Local bands shared the stage with the likes of Fishbone, Nirvana, Hole—which never happens any more. At one Far gig, Tool was the opener; this was just before Opiate took off. And, of course, Tool absolutely killed it. Far was still fleshing out their sound, though, and Tool didn’t play nice: When Far asked to trade merch T-shirts with singer Maynard James Keenan, he declined. (Far wrote an affectionate diss—“No thanks to Tool”—on an album’s liner notes.)

But Sacto was a town where a band like Far could grow, mature, progress. “If Far was a band that grew up in Los Angeles, they’d have to change their name, like, five times,” John argues.

But all good things end.

“What actually started the decline in the scene, for the most part, was when Jerry Perry and Brian McKenna sort of went their separate ways,” Chris remembers.

Now, 20 years later, there’s still a lot of talk about the good ol’ Cattle Club days—and how the scene has never been the same. Yet Sacramento still has much to offer. “I’ve seen a lot of great shows because they were in Sacramento. Because it was in a shithole. Because there was nobody there,” says John, the only Far guy still living in town. “I kind of embrace that.”

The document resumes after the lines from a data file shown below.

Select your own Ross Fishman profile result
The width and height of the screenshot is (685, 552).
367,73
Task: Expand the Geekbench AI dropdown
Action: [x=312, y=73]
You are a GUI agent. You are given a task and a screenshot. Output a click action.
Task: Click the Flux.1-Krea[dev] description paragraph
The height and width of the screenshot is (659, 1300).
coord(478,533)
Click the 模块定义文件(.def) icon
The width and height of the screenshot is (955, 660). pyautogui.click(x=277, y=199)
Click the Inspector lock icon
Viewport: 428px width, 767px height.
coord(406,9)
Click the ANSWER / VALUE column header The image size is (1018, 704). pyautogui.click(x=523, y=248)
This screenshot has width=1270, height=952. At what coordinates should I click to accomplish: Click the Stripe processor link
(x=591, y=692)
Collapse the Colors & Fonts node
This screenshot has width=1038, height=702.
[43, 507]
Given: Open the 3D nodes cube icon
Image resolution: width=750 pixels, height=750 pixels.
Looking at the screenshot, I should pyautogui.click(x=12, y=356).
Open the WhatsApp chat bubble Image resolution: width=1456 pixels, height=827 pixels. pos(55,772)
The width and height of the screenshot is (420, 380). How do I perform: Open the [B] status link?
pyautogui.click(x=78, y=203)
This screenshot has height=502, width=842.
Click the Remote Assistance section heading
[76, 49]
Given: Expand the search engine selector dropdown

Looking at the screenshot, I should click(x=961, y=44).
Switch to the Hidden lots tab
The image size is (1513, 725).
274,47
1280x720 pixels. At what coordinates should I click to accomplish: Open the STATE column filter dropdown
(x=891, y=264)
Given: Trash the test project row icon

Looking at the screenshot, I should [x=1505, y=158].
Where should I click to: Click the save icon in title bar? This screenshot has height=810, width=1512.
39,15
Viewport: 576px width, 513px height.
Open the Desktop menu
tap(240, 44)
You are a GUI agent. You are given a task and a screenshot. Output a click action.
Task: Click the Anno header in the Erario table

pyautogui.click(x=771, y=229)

But there’s no denying those alive-and-kicking days. “I remember going on Folsom past 65th, and you’d go under that last little bridge,” Jonah begins, “and that’s where’d you know that you were going to have a good show or not. If you could start to see cars just past that underpass, you’d be psyched. And if you couldn’t, you’d be fucked.

“And we never took that for granted.”